The children’s choir is one of pop’s great shortcuts. It’s the easiest possible route to pathos: You just grab a bunch of cute kids and throw their voices on your grand hug-the-world ballad, and then maybe someone will hear depth or emotional power in what you’re singing. It’s the musical equivalent of the blockbuster-movie scene where the hero saves a puppy. It’s shorthand. It’s always been shorthand.
That doesn’t mean it’s dishonest or cynical to use a children’s choir. People keep doing it for a reason, and people keep responding to it for a reason. Ray Stevens, the novelty-song veteran, used a children’s choir on “Everything Is Beautiful,” his first #1, for reasons that I have to believe were entirely sincere. Stevens’ two daughters went to Oak Hill Elementary in Nashville. And the first thing we hear on “Everything Is Beautiful” is a group of kids from that school, including those two daughters. Stevens must’ve been really proud of them. He must’ve wanted the world to hear them. The idea worked. The world heard them. Too bad the song was trash.
By the time “Everything Is Beautiful” hit #1, the 31-year-old Stevens, a Georgia native, had been a music-business professional for more than a decade. He’d first signed with a Capitol subsidiary as a teenager in 1957, and he’d started making novelty hits a few years after that. Stevens was a musical comedian at a time when the standards for musical comedy were lower than you could ever imagine. Before “Everything Is Beautiful,” Stevens’ biggest hits were the genuinely racist “Ahab The Arab” (which peaked at #5 in 1962 and which would’ve been a 1) and the merely incredibly irritating “Gitarzan” (which peaked at #8 in 1969 and which would’ve also been a 1).

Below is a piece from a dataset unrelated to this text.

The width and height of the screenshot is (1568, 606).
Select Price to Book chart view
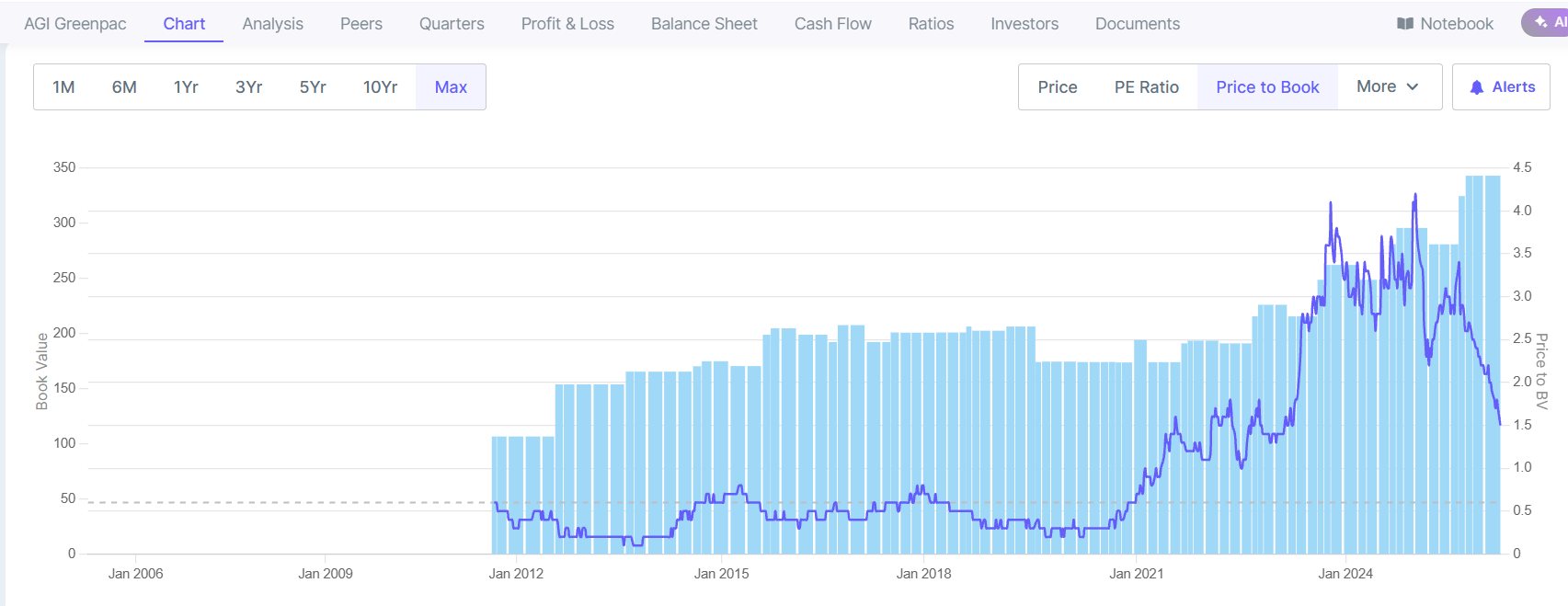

After those novelty hits, NBC had given Stevens his own TV show, a summer variety-show replacement for Andy Williams’ show. Stevens needed a theme song, and so he spent three days at his piano, trying out ideas that didn’t work. Finally, Stevens says, he got the “Everything Is Beautiful” title from a book of Chinese proverbs and wrote the song in about 45 minutes.
The song that Stevens wrote was a drippily well-meaning ballad about how all people are worthy of respect. If you’re going to write a message song, that’s a pretty good message to have. And some of Stevens’ lines might’ve even been somewhat pointed at the time. He took direct aim at the racial polarization and the culture wars that were ripping America apart in 1970: “We shouldn’t care about the length of his hair or the color of his skin / Don’t worry about what shows from without, but the love that lies within.”
Stevens couched all of this in a religious context, and the intro is those kids from that elementary school singing the hymn “Jesus Loves The Little Children.” And soon enough, “Everything Is Beautiful” became a standard worship song, which makes total sense. It’s explicit in its Christianity and fuzzy about everything else, and just about anyone could hear the song as a mushy positivity anthem without feeling judged. Ultimately, this says less about Stevens’ intentions and more about the way that any message song can lose its message if it doesn’t have enough teeth in the first place. “Everything Is Beautiful” had no teeth whatsoever.
Musically, it’s competent enough. Stevens has a big, anonymous voice, and he hits burly white-soul gospel notes. The strings and pianos find that early-’70s soft-rock sweet spot. But the kids’ choir and the hymn interpolation kill whatever replay value the song might’ve ever had and turn it into an irritant, and the song itself is a big enough nothing that it never really offers anything beyond its exceedingly vague message. It’s written from a good place, but “Everything Is Beautiful” is a nothing song. It says nothing, and it leaves no impression beyond a syrupy residue. That makes it better than “Ahab The Arab,” but it sure doesn’t make it good.
BONUS BEATS: Here’s Bobby Womack’s not-terrible 1971 Southern soul version of “Everything Is Beautiful”:
(Bobby Womack’s highest-charting song was his 1974 version of “Lookin’ For A Love,” a song he’d originally recorded in 1962 with his group the Valentinos. The 1974 “Lookin’ For A Love” got to #10, and it would’ve been an 8.)
THE 10S: Simon & Garfunkel’s joyous ripple “Cecilia” peaked at #4 behind “Everything Is Beautiful.” It’s a 10.